Bon, soyons honnête. Je dois bien l'avouer, je me suis énormément ennuyé. J'ai pourtant essayé de me laisser couler dans un doux état contemplatif, j'ai tenté de me raccrocher à la beauté de certaines images pour en extraire de mes yeux la substantifique moelle de poésie.....Mais rien n'y a fait. La pauvreté des dialogues, le manque de lien ( apparent ? ) entre les différentes scènes, la photographie souvent bien terne... J'ai eu la sensation que l'on voulait me faire comprendre quelque chose de fondamental sur le sens de la vie par des chuchotis inaudibles et des signes cabalistiques. Et moi, pauvre benêt, qui n'y comprend pas grand-chose, et qui reste dans un état de lasse frustration. La palme d'or 2010 me laisse perplexe. Il me semble que certains jureraient avoir été éblouis par la vision d'oiseaux fantastiques aux plumages chatoyants là où je n'aurais vu qu'un oeuf en plan fixe pendant deux heures. Je regrette de ne pas avoir autant d'imagination que ces cinéphiles d'élite.

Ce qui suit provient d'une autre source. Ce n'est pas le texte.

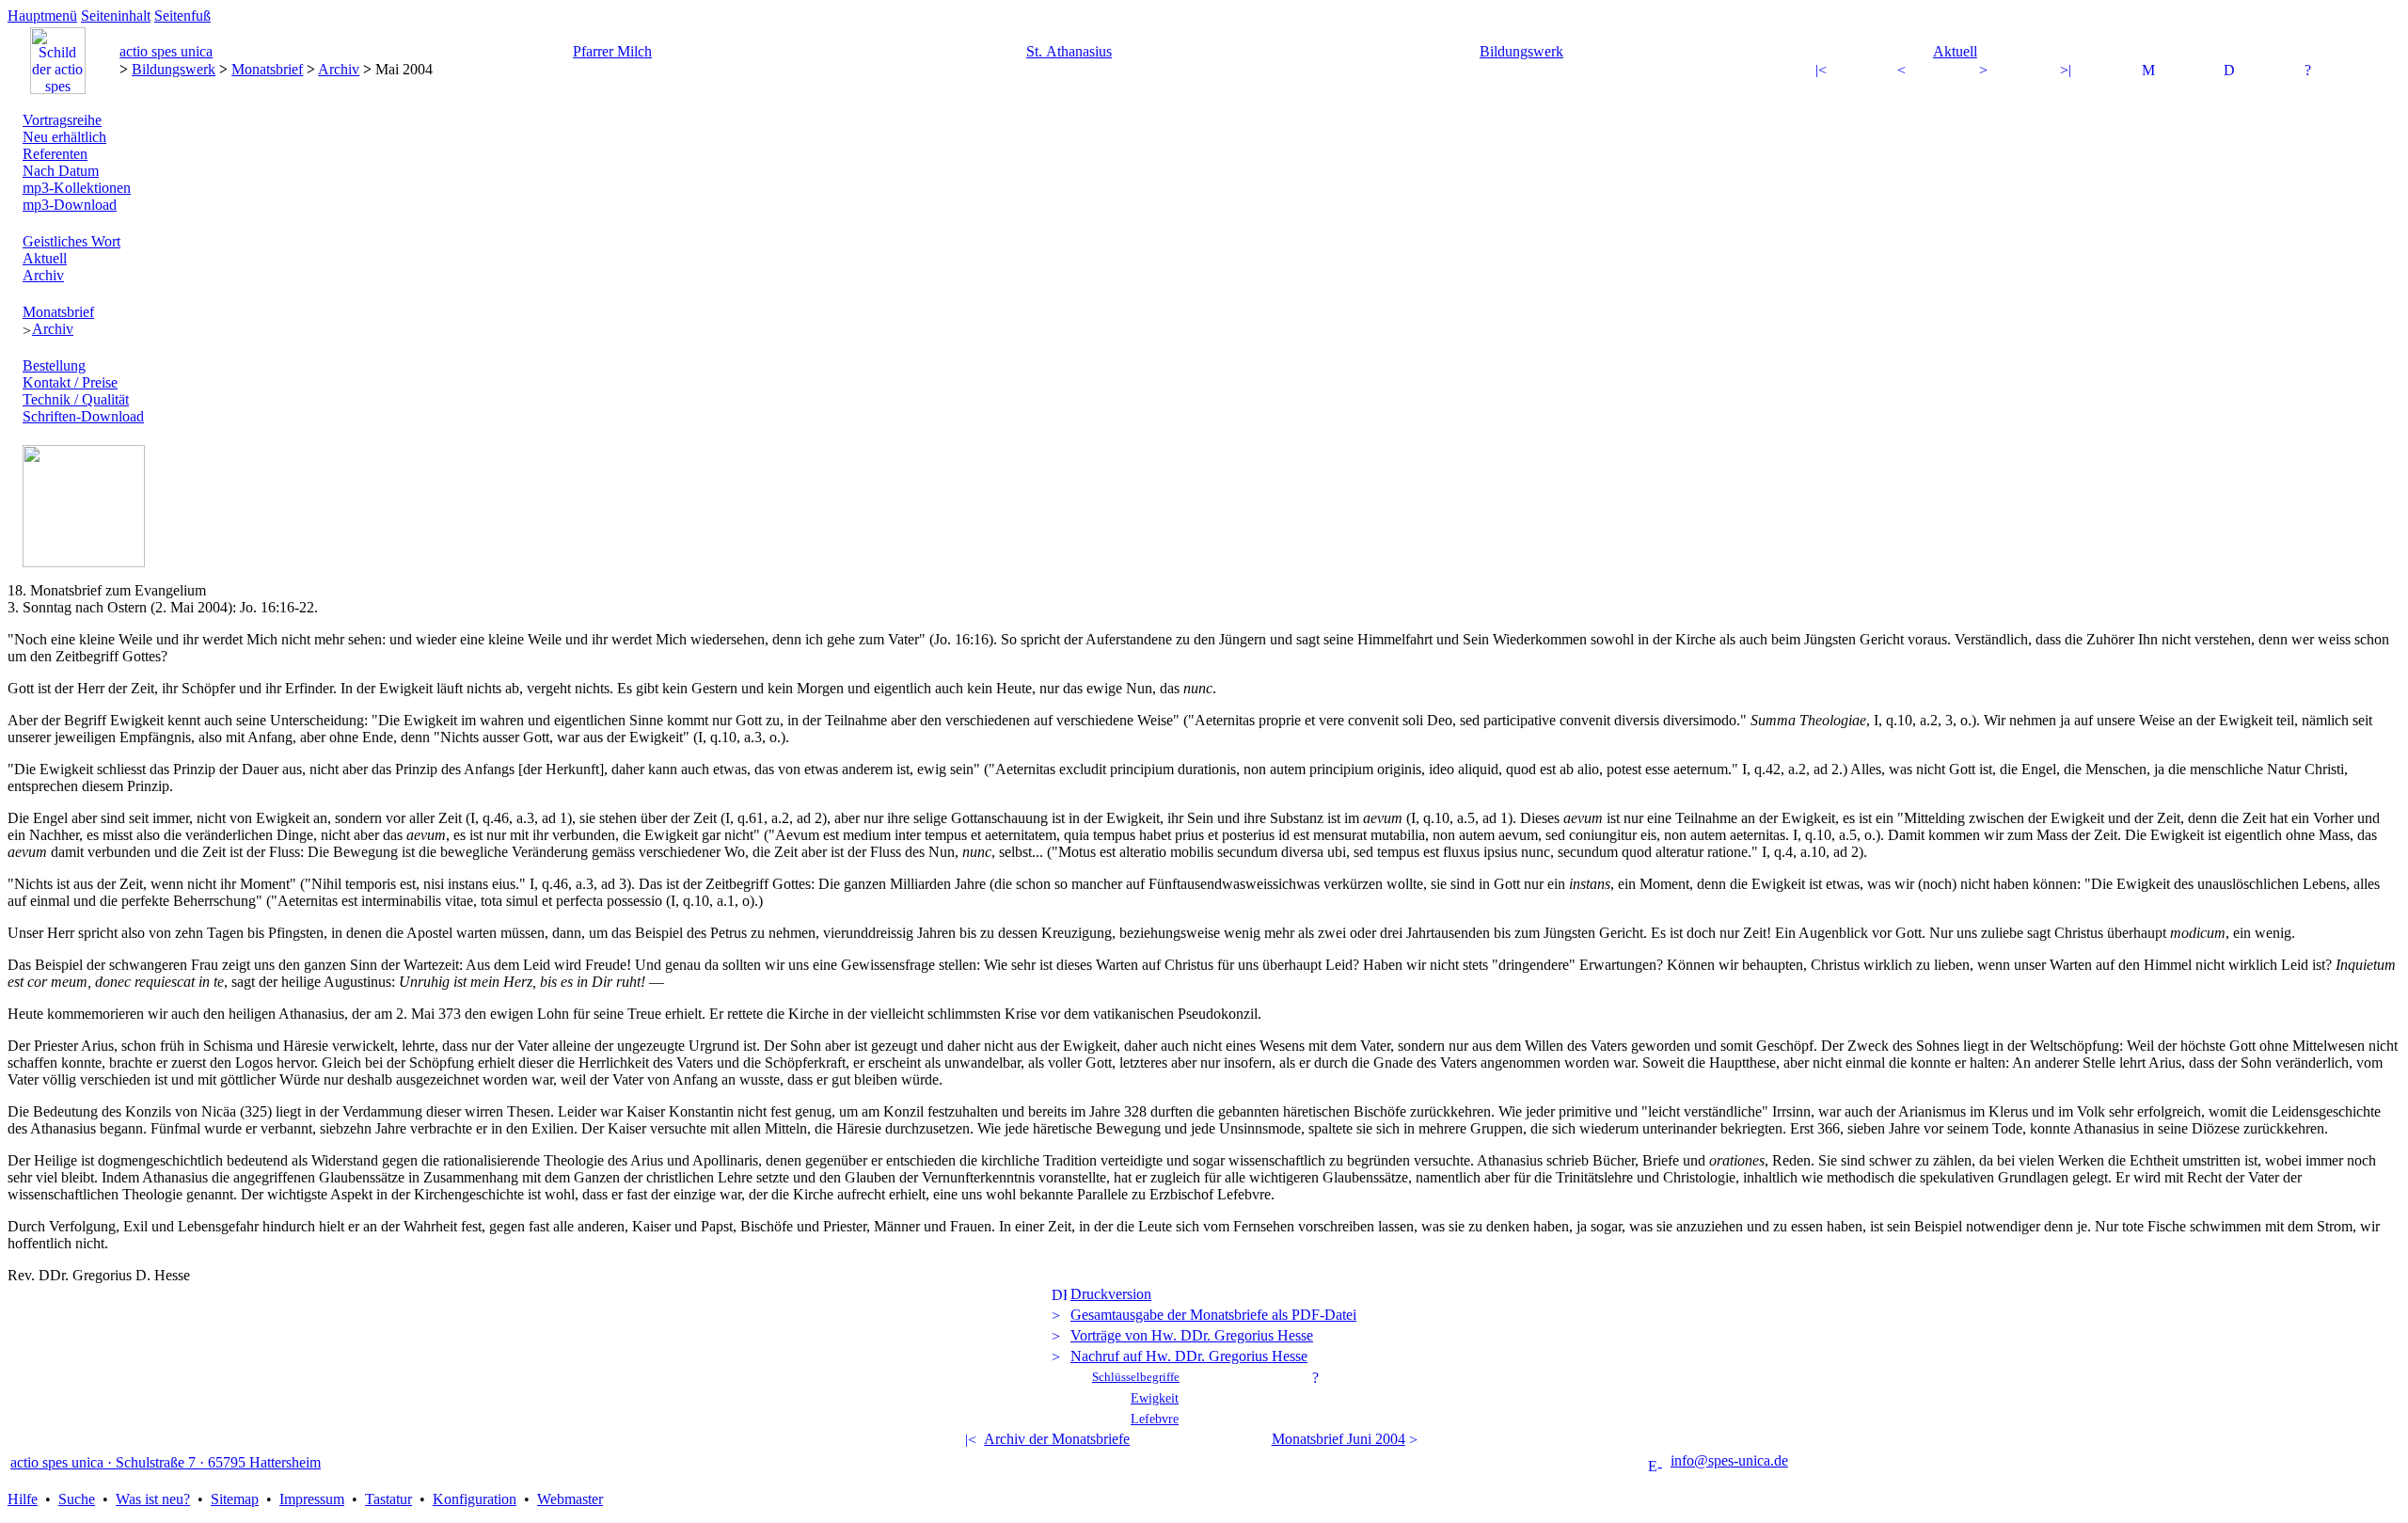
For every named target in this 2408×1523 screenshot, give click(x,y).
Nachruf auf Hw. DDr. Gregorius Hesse (1188, 1356)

Bon, je ne m'attendais pas spécialement à aimer. Il faut dire que j'ai déjà vu un film de ce réalisateur et j'avais détesté. Ce cinéma ne me parle pas. Je ne trouve pas ça si poétique, si onirique que ça. Mais, au moins, dans Oncle Boonmee il y a un scénario, il y a l'ombre d'une histoire, pas toujours évidente mais qui permet de servir un peu de fil conducteur tout du long. Après le tout est surtout très contemplatif, la mise en scène et la photographie sont au service de cet aspect très contemplatif, ça passe ou ça passe pas, perso je reste assez en dehors de tout ça car je considère que le spectateur n'est pas vraiment invité dans cet univers.
Je me suis rarement autant ennuyée au cinéma, plans fixes, photographie nulle. La scène du buffle - à quoi elle sert ? - interminable, des branchages à gogo tout au long du film. La princesse, qu'est-ce qu'elle vient faire dans cette galère ? Les singes aux yeux rouges - bof, ça faiit bricolage amateur. Je n'ai pas pu rester jusqu'à la fin. La palme d'or reste un mystère pour moi.
C'est sans doute très beau..mais complétement inacessible pour l'occidental de base. Ne pas nier cependant que s'en dégage un extraordinaire apaisement qui permet d'atteindre une remarquable qualité de sommeil.
Ce film est avant tout une extraordinaire aventure onirique et un grand apaisement. Il nous apprend aussi à envisager la mort avec sérénité. Il faut toutefois faire l'effort intellectuel d'accepter un processus narratif fantasque, succession de scènes d'ordre merveilleux, au lien scénaristique ténu, qui nous rappellent avec douceur le cycle de la vie (l'allusion, métaphorique ou non, au vagin est récurrente, jusque dans la mort, le héros décidant de finir ses jours dans une grotte). Le réveil est lui beaucoup plus brutal, peut-être un peu artificiel. Les événements en Thailande arrivent en effet comme un cheveu sur la soupe ce qui constitue la principale faiblesse du film; le retour à la réalité étant accompagné d'une grande lucidité et d'une certaine sagesse. Enfin, il faut aussi ajouter que les images sont magnifiques.
Film tout simplement parfait. Pour dormir. Soyons sérieux : il ne se passe rien. Absolument rien. Entre deux scènes, on nous projette une photographie de la Thaïlande, ouais bon c'est très beau mais au bout de deux heures, ça commence à être légèrement lassant. Ce film restera dans ma mémoire juste parce que c'est le seul film où je me suis endormie dans la salle.